▶ [Problem description]
Retype the line where "You are a GUI" appears and each line that follows it down to the last line of the records below. Leave the pictures out.

▶ [Source data]
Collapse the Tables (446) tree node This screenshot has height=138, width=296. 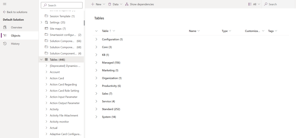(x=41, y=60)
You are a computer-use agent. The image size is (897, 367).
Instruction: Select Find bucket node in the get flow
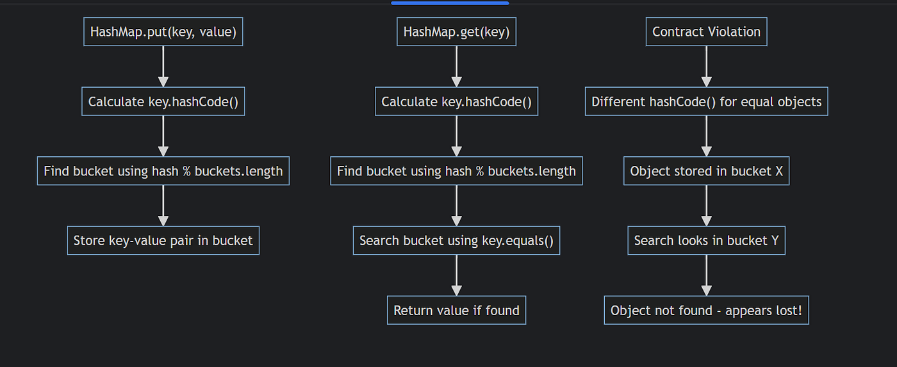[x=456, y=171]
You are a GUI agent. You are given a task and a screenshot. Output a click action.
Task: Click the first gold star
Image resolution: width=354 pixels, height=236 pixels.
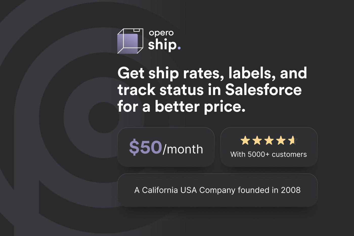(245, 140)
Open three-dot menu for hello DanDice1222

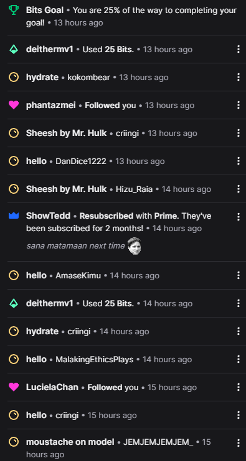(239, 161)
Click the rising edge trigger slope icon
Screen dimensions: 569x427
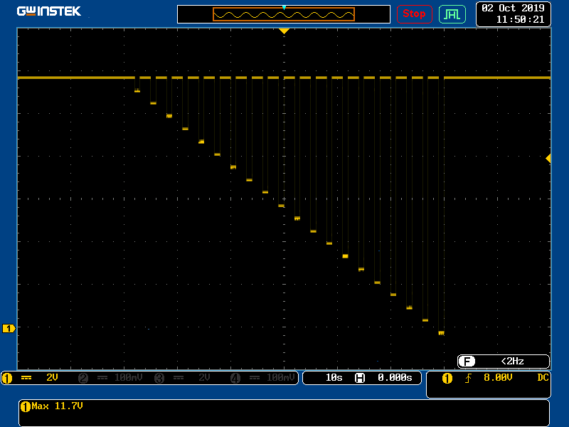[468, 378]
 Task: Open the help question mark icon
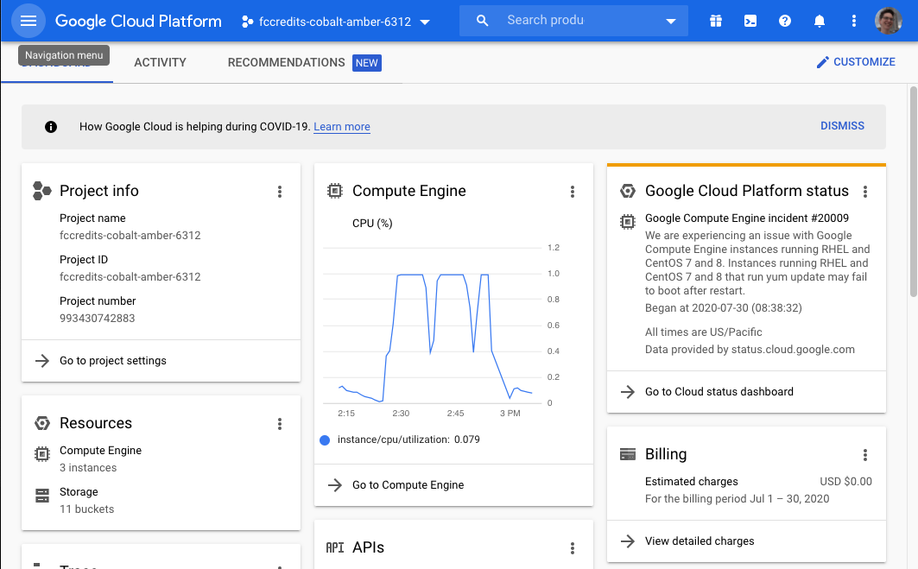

▶ [Finished exercise]
You are a GUI agent. You are given a task and a screenshot. Output a click action.
Task: Click the first gold star
Image resolution: width=354 pixels, height=236 pixels.
(245, 140)
Open three-dot menu for hello DanDice1222

(239, 161)
Click the rising edge trigger slope icon
Screen dimensions: 569x427
[468, 378]
 Task: Open the help question mark icon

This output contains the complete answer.